I'm 开发者_Python百科having trouble with the following code. What it should do is echo cats.php followed by example.php but it's not echoing the example.php. Any ideas why this might be happening?

$bookLocations = array(
    'example.php',
    'cats.php',
    'dogs.php',
    'fires.php',
    'monkeys.php',
    'birds.php',
);

echo $bookLocations[1];

function findfile($filenumber)
{
echo $bookLocations["$filenumber"];
}

findfile(0);


Try changing,

echo $bookLocations["$filenumber"];

to:

echo $bookLocations[$filenumber];

Edit* To expand on Thomas's correct answer, instead of using global variables, you could change your method to:

function findfile($filenumber, $bookLocations)
{
    echo $bookLocations[$filenumber];
}


i believe you may also need to declare the global variable in your function.

global $bookLocations;


Ok, there are two issues.

Variable Scope

Your function doesn't know the array $bookLocations, you need to pass it to your function like so:

function findfile($filenumber, $bookLocations)

Array key

You don't want to wrap your array key in quotes:

wrong: $bookLocations["$filenumber"];
right: $bookLocations[$filenumber];


The quotes in "$filenumber" turn your key into a string, when the keys to your array are all numbers. You are trying to access $bookLocations["1"] when in fact you want to access $bookLocations[1] -- that is to say, 1 is not the same as "1". Therefore, like others have said, you need to get rid of the quotation marks around the key (and check your variable scope too).

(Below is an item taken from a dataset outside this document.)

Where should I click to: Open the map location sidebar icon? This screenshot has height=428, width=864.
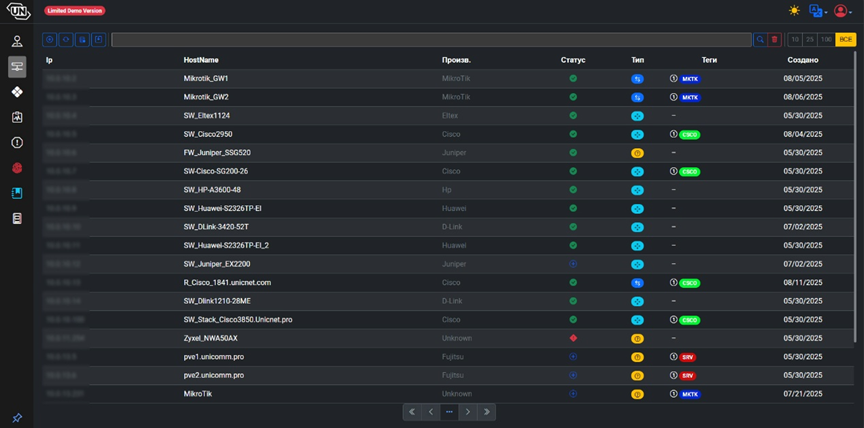pyautogui.click(x=17, y=117)

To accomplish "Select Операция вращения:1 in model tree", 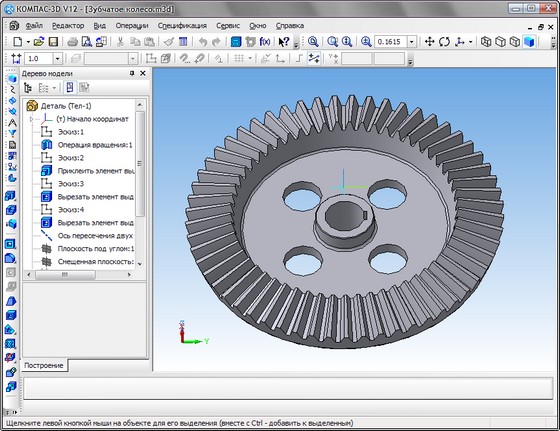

function findfile($filenumber)
{
  global $bookLocations;
  echo $bookLocations[$filenumber];
}

Good-style developers usually avoid global variables. Instead, pass the array to the function as the parameter:

function findfile($files, $filenum)
{
  echo $files[$filenum];
}


$bookLocations is out of scope for your function. If you echo $filenumber you will see that it's in scope because you passed it in by value. However, there is no reference to $bookoLocations.

You should pass in $bookLocations

declaration: function findfile($filenumber, $bookLocations){ call: findfile(1, $bookLocations);

You could also to declare $bookLocations as global, but globals should be avoided if possible.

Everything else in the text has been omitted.